Interpretive Summary: Peaches flavor and sweetness are primarily determined by the composition of sugars and acids. Peach fruits were harvested at the commercially ripe stage from 14 commonly grown cultivars from the Southeastern region over three seasons (2013-2015) and in 43 selections and cultivars from the Clemson University peach germplasm collection over two seasons (2014-2015), which were used to quantify four sugars (sucrose, fructose, glucose, alcohol sorbitol) and five acids (malic, citric, quinic, shikimic, and fumaric). Total sugars varied among cultivars, ripening season and environment. The predominant sugar was sucrose, and the major acids were malic and citric acid. Only slight differences were observed in the individual sugar/acid ratios among the 14 commercially significant cultivars. The data facilitates understanding of the sugar and acid profiles among these materials and may help breeding cultivars with new sugar and acid profiles.

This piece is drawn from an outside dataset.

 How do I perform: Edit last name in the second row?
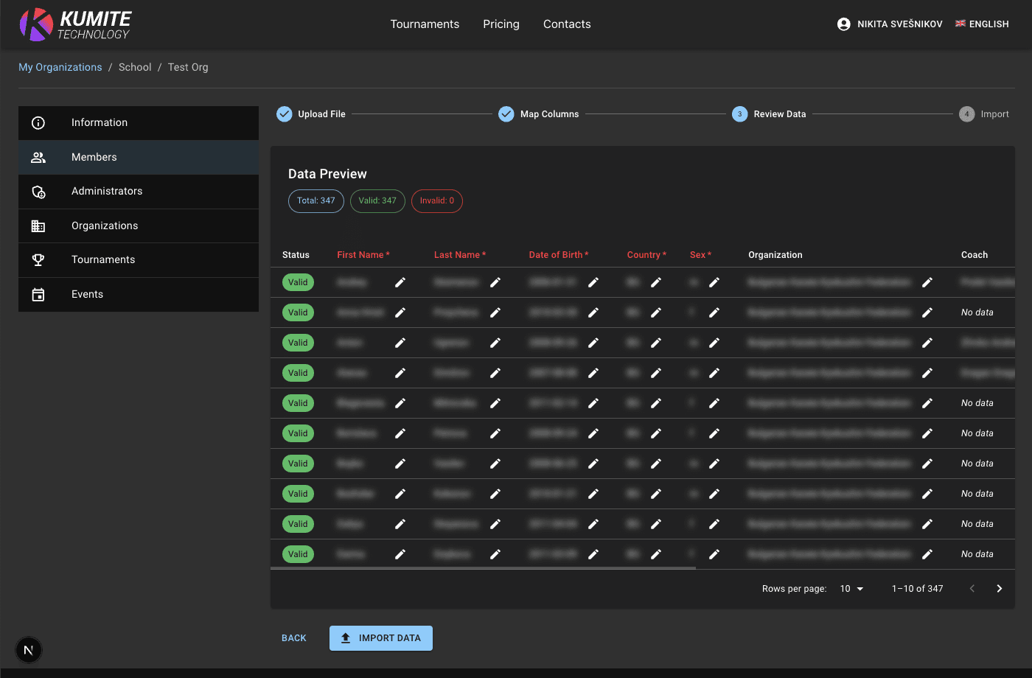tap(495, 312)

Technical Abstract: eaches grown in the southeast are valued for their acidic, sweet flavor. A complex mixture of various sugars and acids at different ratios play a key role in determining these unique peach flavor attributes. To understand the flavor profile of fresh market peaches, individual sugar and acid components were investigated in 14 commonly grown cultivars from the Southeastern region over three seasons (2013-2015), and in 43 selections and cultivars from the Clemson University peach germplasm collection over two seasons (2014-2015). Fruits were harvested at the commercially ripe stage as determined by flesh firmness and by the chlorophyll content (IAD index). A composite flesh sample from 5 fruits for each genotype was analyzed using HPLC to quantify four sugars: sucrose, fructose, glucose and sugar alcohol sorbitol, and five acids: malic, citric, quinic, shikimic, and fumaric, commonly found in peach. Total sugars (sucrose, fructose, glucose and sorbitol) were highly influenced by cultivar, ripening season and environment. Similar levels of sucrose, fructose, glucose and sorbitol were accumulated in fruit of peach cultivars for all ripening groups. The predominant sugar was sucrose, while the major acids were malic and citric acid. Only slight differences were observed in the individual sugar/acid ratios among the 14 commercially significant cultivars. Significant differences were discovered within the more genetically diverse breeding germplasm. These selections provide an opportunity to introduce a more diverse set of individual sugar and acid profiles within breeding programs through selective crossing, which could eventually lead to new flavor profiles for the peach market.